System monitoring for the stack — Prometheus, Grafana and Loki — with everything as code in the repo. There is nothing to click together: scrape config, datasources and dashboards are files under example/monitoring/, provisioned read-only into the containers. Editing a dashboard means editing JSON in a pull request, not exporting from a UI.

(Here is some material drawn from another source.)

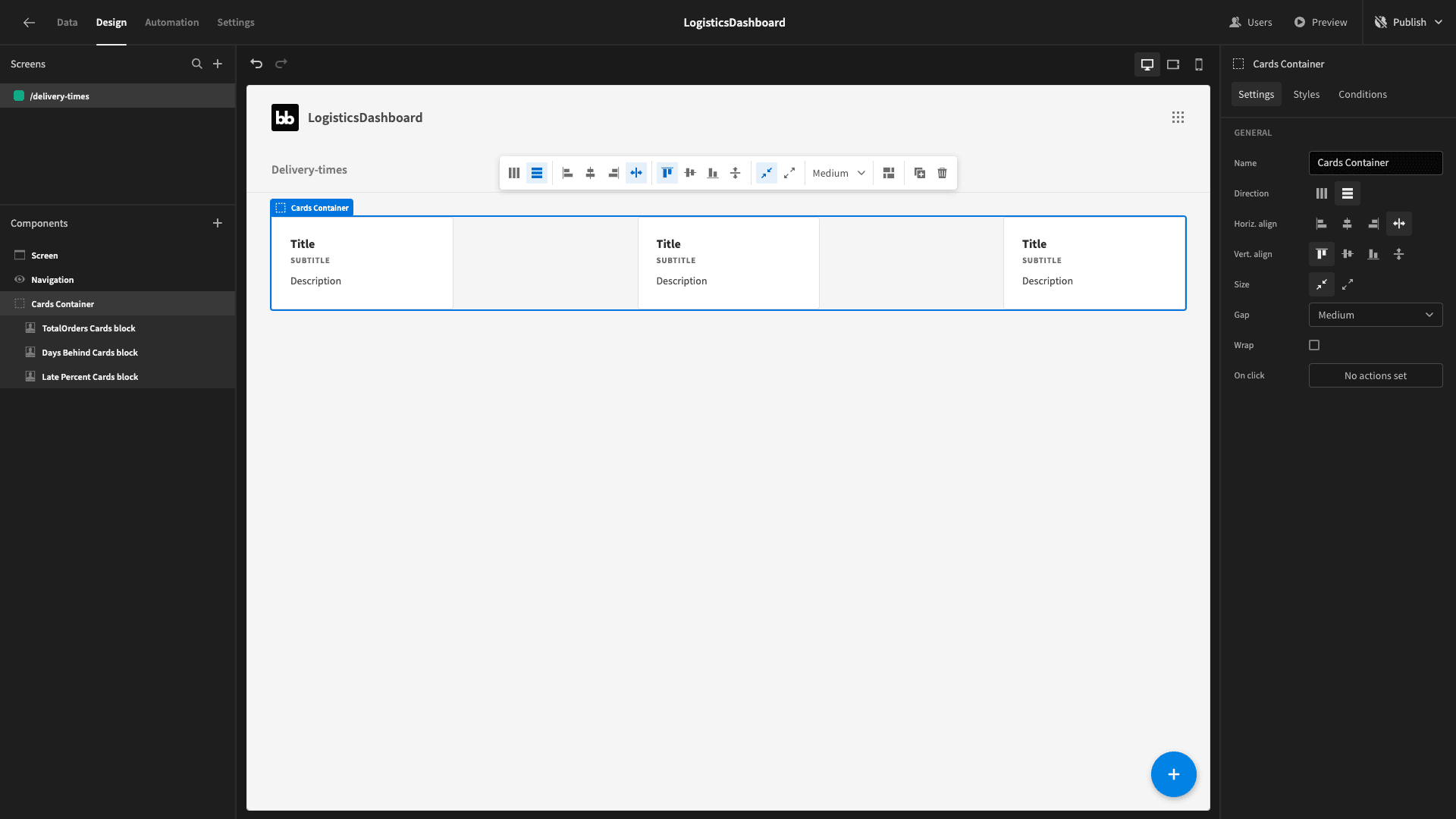Switch to mobile preview device icon
This screenshot has height=819, width=1456.
pyautogui.click(x=1199, y=64)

docker compose --profile monitoring up -d

Grafana → http://localhost:3001 (admin / admin). The profile is opt-in — day-to-day development doesn't pay for it.

The pieces

Piece	What	As code in
`@repo/metrics`	prom-client registry: process metrics + one HTTP histogram	`packages/metrics/`
`/api/metrics`	the exposition endpoint — 404 unless `METRICS_ENABLED` is set	`example/src/routes/api.metrics.ts`
request middleware	times every HTTP request (pages, server fns, API routes)	`example/src/start.ts`
Prometheus	scrapes app, Postgres (exporter), MinIO, Grafana, Loki, itself	`monitoring/prometheus/prometheus.yml`
Grafana	datasources + dashboard provisioned read-only; phone-home disabled	`monitoring/grafana/`
Loki + Promtail	every container's logs, labeled by compose service	`monitoring/promtail/promtail.yml`

The app side

The same graceful-degradation contract as jobs, email and AI: without METRICS_ENABLED nothing is collected and the endpoint answers 404. With it set, the request middleware feeds one histogram with normalized routes — id-ish path segments collapse to :id so label cardinality stays bounded:

/** Record one finished HTTP request. No-op while metrics are disabled. */
export function observeHttpRequest(opts: {
  method: string;
  pathname: string;
  status: number;
  durationMs: number;
}): void {
  if (!isMetricsEnabled()) return;
  const labels = {
    method: opts.method.toUpperCase(),
    route: normalizeRoute(opts.pathname),
    status: String(opts.status),
  };
  const state = getState();
  state.httpRequests.inc(labels);
  state.httpDuration.observe(labels, opts.durationMs / 1000);
}
 
/** The Prometheus exposition document — what `/api/metrics` returns. */
export async function metricsText(): Promise<{ contentType: string; body: string }> {
  const state = getState();
  return { contentType: state.registry.contentType, body: await state.registry.metrics() };
}

The metrics endpoint is for the internal network. In production, don't route /api/metrics through the public proxy — scrape it from inside.

Dashboards as code

monitoring/grafana/provisioning/dashboards/dashboards.yml points Grafana at the JSON files in monitoring/grafana/dashboards/. The provider sets allowUiUpdates: false: the repo is the source of truth, the UI is a viewer. The bundled Toolkit – Overview dashboard covers:

HTTP request rate by route, p50/p95 latency, 5xx share — from the histogram
app CPU, resident memory, event loop lag — from prom-client's defaults
Postgres backends + transaction rate — from postgres-exporter
MinIO bucket usage, scrape-target health
a live container-log panel — from Loki

Datasources get fixed uids (prometheus, loki) in provisioning, so dashboard JSON can reference them stably across environments.

Air-gapped notes

Grafana's phone-home is off in compose (GF_ANALYTICS_*, news feed). All images are pinned — latest drift is how the local Hatchet engine once broke. Everything is self-hosted; nothing in the profile needs the internet once images are mirrored into an internal registry.

Try it

/sandbox/metrics shows the live exposition the profile scrapes — block spec in e2e/sandbox/metrics.spec.ts. The spec asserts both the process metrics and that the HTTP histogram saw the sign-in requests it just made.